We have been selling a ton of it! Great product, super easy to work with, and the manufacturer is really helpful whenever there is questions :thumbup:


----------



## Tech Dawg (Dec 13, 2010)

I used some on the floor of my most recent job. I can't upload the pictures for some reason (dunno if the files are too large from the new camera)

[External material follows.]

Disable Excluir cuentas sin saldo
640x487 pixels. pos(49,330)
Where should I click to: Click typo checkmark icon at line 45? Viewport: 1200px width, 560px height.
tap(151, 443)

Here's a link to to a picture. When I opened the walls of the shower to lay out the framing for the niche, I used an oversized piece of GS on the drywall. Then I could frame everything in and set the cbu to it. After that, fabric and liquid the seams.
https://www.facebook.com/photo.php?...135.1073741827.137316126281297&type=1&theater

Also added this to a blog that I wrote with using it on the floor in the project.
http://www.aloneeagle.com/functional-toilet-bathroom-remodel/

Seems to work nice for floors but you have to be careful not to crinkle it up or misalign it or you'll end up throwing a hunk out.:blink:


----------



## Floormasta78 (Apr 6, 2011)

GLAD YOU COULD JOIN US SCOTT ! :thumbup:
:clap:


----------



## Floormasta78 (Apr 6, 2011)

http://www.stonetooling.com/GreenSkin-Flooring-Membrane-GS400CSI36-p/40.10131.htm



GET IT WHILE ITS HOT !!

:whistling:whistling


----------



## Hank B. (May 6, 2013)

Greenskin it's awesome. I've used it on slabs do far as a whole installation crack isolation, and used it for just testing cracks as well.


----------



## Hank B. (May 6, 2013)

Hank B. said:


> Greenskin it's awesome. I've used it on slabs do far as a whole installation crack isolation, and used it for just testing cracks as well.


I can't belive I typed that. Musta been drinking.


----------